Durée typique : quelques semaines.

Critères de succès : Fournir tous les éléments requis au prestataire : code source et exécutables notamment. Tirer parti de cette phase pour organiser la formation des programmeurs et administrateurs.

Etape 4 : Tests fonctionnels et de performance

But : S’assurer de l’équivalence fonctionnelle de l’application à l’issue du portage. Evaluer les performances en exploitation réelle et les optimiser si nécessaire.

  • L’objectif principal des tests fonctionnels est de garantir que l’application apportera les mêmes fonctions à l’issue du portage. L’objectif secondaire est de tester les procédures d’évolution du code et d’administration quotidienne, pour s’assurer que les opérations courantes restent possibles.
  • Les tests de performance reviennent à s’assurer que la réactivité de l’application sera similaire ou supérieure (du point de vue de l’utilisateur final), tout en lui dédiant des ressources équivalentes.
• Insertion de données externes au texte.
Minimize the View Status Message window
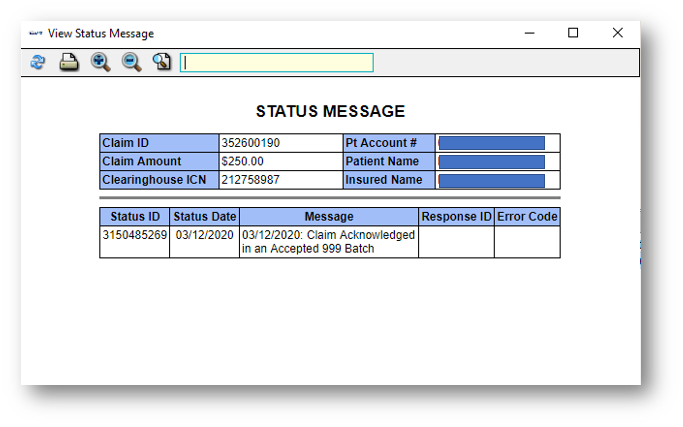 point(528,33)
Notons que les tests de performance sont particulièrement importants pour un éditeur de logiciels. Il serait en effet délicat d’exiger de son client des investissements matériels supplémentaires, sous prétexte que le « runtime » transactionnel embarqué a changé.

Déroulement et rôles : L’entreprise installe sur son environnement de développement et testsl’application portée. Elle effectue les tests de non-régression et de montée en charge.
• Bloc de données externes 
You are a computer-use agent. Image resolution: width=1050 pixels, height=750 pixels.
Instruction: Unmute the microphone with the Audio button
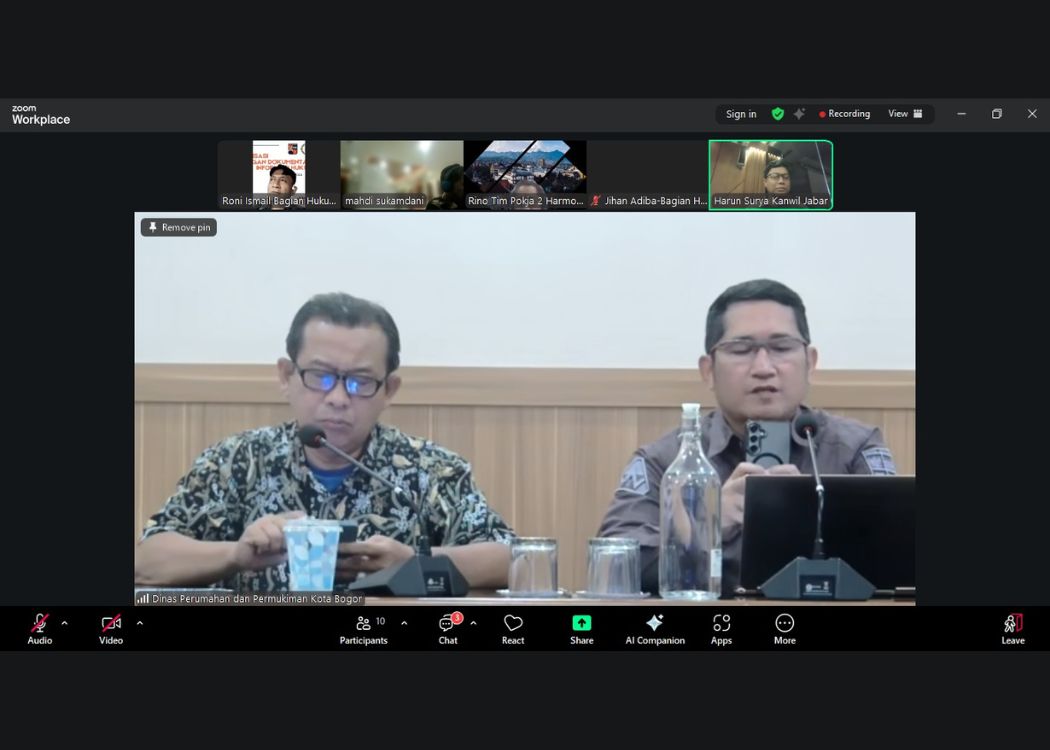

L’entreprise peut utiliser pour cela les tests habituels qu’elle exécute lors de l’introduction de nouvelles fonctions. Dans certains cas, ces tests automatisés font appel à des fonctions de l’environnement propriétaire – il faudra donc les adapter.

Délivrable : L’application portée sur Bull LiberTP est prête à être mise en production.

Durée typique : un à deux mois.

Critères de succès : Tirer parti de l’expérience du prestataire, lequel peut orienter les tests et connaît les opportunités d’optimisation. Anticiper cette phase en développant de nouveaux jeux de tests, notamment pour les essais en charge. Les programmeurs, parfois sceptiques devant un changement d’architecture, doivent participer activement lors de cette phase.

Après le portage : les étapes suivantes

A la fin du projet de portage, l’entreprise obtient une application fonctionnellement équivalente, mais tournant désormais sur un environnement Java EE. Elle peut alors envisager l’ajout de fonctionnalités rendues possibles par la nouvelle base technologique. Nous en décrivons ci-dessous quelques exemples.

Passage sur client léger

Pourquoi : De nombreuses applications propriétaires fonctionnent en mode client-serveur : une partie cliente fonctionnant sur Windows (par exemple sous Visual Basic) accède la partie serveur. Ce mode de fonctionnement n’est pas adapté aux usages sur tablette ou smartphone.

Description : Ce projet rapatrie la logique métier contenue dans les clients sous Windows pour la faire s’exécuter comme application web dans le serveur Java EE.

Changement de base de donnée

Pourquoi : Certains moniteurs transactionnels propriétaires ne sont  pas conçus pour exploiter nativement des bases de données ouvertes telles que PostgreSQL.

Description : Dans ce projet, les données sont migrées vers PostgreSQL. Cela implique de répliquer le schéma de données, les données elles-mêmes et les configurations. La difficulté du projet dépend des adaptations spécifiques, telles les procédures stockées. Bull a développé des outils et services pour faciliter cette migration.

Développements de nouveaux modules en Java

Pourquoi : A la fin du portage, le code COBOL (ou C) tourne sur Java EE. Il est alors possible d’envisager de développer les nouvelles fonctions en Java, voire de porter graduellement des modules COBOL (ou C) vers Java.

Description : Les développeurs COBOL (ou C) sont formés sur Java – ou des développeurs Java de l’entreprise sont recrutés sur l’application. Ils reçoivent une formation sur les particularités de l’environnement Java EE. Il est d’ailleurs une bonne idée de demander au prestataire de portage  de fournir des exemples de code Java adapté à Bull LiberTP.